Comprendre la crise actuelle suppose de sortir de l’agitation hystérique du fétiche religieux par les extrémistes. Cette crise appartient à la séquence contemporaine occidentale, et non à une prétendue spécificité culturelle qu’exhibent toujours les fascistes pour justifier la rupture avec l’universel. Ce que vit Israël aujourd’hui ne diffère en rien de ce qui s’est déroulé aux États-Unis avec Trump, au Brésil avec Bolsonaro, en Hongrie avec Orban…, avec une seule différence qui, on peut l’espérer, va s’amenuiser comme les événements récents de Pologne le laissent entrevoir : la levée en masse du peuple israélien contre la tentative de coup d’État menée par Netanyahou voulant assujettir la Loi à ses propres intérêts.

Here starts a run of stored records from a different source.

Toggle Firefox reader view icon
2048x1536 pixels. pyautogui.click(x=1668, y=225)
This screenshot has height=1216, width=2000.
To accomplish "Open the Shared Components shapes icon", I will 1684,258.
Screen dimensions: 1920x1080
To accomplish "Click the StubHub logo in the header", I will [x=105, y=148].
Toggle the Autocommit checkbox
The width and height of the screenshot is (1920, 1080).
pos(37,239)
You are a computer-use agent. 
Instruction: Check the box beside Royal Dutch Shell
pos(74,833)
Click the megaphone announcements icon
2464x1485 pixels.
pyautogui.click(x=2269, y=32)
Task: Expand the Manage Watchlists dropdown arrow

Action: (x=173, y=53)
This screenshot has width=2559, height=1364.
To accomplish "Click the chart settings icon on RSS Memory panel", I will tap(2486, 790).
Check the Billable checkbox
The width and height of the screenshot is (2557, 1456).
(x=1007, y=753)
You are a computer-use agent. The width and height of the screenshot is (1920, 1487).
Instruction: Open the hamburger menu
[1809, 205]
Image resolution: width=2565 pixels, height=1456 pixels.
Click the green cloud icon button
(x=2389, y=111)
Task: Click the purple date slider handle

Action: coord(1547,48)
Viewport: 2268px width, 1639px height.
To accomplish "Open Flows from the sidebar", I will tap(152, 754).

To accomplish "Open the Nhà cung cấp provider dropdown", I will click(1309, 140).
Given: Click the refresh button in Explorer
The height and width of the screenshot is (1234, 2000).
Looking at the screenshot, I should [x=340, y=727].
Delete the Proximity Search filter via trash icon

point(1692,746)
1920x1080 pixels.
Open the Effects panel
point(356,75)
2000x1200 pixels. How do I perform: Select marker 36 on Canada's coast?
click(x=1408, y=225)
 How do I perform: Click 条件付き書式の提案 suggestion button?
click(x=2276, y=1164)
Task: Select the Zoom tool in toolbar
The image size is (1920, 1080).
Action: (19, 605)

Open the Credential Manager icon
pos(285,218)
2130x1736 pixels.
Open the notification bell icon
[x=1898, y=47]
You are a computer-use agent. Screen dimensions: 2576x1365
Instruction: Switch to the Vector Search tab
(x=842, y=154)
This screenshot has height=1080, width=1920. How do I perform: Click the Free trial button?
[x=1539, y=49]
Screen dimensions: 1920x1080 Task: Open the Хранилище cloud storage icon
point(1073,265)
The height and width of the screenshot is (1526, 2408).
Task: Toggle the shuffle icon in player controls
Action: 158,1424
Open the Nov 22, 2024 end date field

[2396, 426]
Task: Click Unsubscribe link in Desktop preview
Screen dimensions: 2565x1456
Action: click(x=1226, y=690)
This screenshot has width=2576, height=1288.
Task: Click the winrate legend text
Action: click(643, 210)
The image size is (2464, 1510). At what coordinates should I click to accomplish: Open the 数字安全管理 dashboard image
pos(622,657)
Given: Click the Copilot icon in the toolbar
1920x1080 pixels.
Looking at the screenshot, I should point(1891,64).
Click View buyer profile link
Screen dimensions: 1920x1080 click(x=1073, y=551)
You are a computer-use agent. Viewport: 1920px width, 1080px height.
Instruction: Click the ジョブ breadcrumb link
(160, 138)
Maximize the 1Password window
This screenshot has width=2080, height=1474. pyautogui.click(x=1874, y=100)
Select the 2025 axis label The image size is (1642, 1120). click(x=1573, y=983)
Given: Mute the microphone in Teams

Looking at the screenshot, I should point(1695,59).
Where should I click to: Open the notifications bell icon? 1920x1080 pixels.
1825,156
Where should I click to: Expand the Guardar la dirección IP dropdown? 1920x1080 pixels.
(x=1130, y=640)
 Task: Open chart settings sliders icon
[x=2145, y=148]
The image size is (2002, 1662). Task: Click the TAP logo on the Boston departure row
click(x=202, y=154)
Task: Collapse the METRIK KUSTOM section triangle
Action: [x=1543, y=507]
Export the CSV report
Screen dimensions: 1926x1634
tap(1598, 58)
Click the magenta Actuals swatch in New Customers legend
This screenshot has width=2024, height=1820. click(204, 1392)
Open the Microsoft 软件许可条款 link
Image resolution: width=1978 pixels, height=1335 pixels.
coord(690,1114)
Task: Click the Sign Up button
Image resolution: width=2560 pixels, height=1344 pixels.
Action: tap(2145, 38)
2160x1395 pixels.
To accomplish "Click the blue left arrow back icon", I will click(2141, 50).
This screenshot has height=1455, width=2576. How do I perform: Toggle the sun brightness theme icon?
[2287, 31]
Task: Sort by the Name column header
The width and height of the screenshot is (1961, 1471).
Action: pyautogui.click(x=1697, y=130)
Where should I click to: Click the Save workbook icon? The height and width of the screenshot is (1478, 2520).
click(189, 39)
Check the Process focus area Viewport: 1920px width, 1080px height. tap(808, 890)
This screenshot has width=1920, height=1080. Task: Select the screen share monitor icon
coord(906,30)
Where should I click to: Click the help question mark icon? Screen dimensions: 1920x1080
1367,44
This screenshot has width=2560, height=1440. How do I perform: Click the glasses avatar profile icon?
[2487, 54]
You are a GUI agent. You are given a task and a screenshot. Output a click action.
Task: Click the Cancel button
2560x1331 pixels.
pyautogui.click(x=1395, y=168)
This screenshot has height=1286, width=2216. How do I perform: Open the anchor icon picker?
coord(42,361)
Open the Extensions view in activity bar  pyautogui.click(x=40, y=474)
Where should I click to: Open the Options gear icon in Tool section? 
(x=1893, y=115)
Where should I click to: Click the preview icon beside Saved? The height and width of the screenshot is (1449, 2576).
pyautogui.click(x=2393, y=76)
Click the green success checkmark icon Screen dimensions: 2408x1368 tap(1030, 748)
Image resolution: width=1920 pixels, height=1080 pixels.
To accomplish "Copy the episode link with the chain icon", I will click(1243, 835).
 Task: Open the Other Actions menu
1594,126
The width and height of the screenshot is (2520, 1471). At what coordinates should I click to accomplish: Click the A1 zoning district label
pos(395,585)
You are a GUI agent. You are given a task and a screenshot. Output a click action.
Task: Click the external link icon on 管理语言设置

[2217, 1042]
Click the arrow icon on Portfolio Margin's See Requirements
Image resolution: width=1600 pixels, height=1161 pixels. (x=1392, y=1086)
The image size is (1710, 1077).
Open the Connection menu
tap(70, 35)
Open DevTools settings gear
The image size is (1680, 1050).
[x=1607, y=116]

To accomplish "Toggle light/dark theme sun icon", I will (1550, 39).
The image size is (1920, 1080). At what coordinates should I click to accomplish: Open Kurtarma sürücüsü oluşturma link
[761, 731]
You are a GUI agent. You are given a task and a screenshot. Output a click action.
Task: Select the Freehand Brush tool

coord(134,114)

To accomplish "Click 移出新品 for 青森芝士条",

Le projet du gouvernement populiste d’extrême droite vise à affaiblir considérablement l’unique contre-pouvoir institutionnel en Israël, à savoir la Cour suprême dont les décisions pourraient désormais être contournées en lui interdisant de se prononcer sur la validité de toute loi fondamentale, et dont la nomination des membres seraient à la merci du pouvoir. Ce projet vise aussi à suspendre l’indépendance du pouvoir judiciaire, à accaparer le système éducatif au profit des religieux, à donner à l’appareil d’État une base politique exclusivement identitaire et ethnocentrique, etc.

D’une certaine manière rien que de très banal, puisque ces décisions – qui pour certaines d’entre elles sont momentanément suspendues grâce aux mobilisations démocratiques – ressemblent à s’y méprendre à toutes celles qu’entraîne, en ce premier quart de XXIe siècle, l’étrange contre-révolution populiste qui enflamme la planète.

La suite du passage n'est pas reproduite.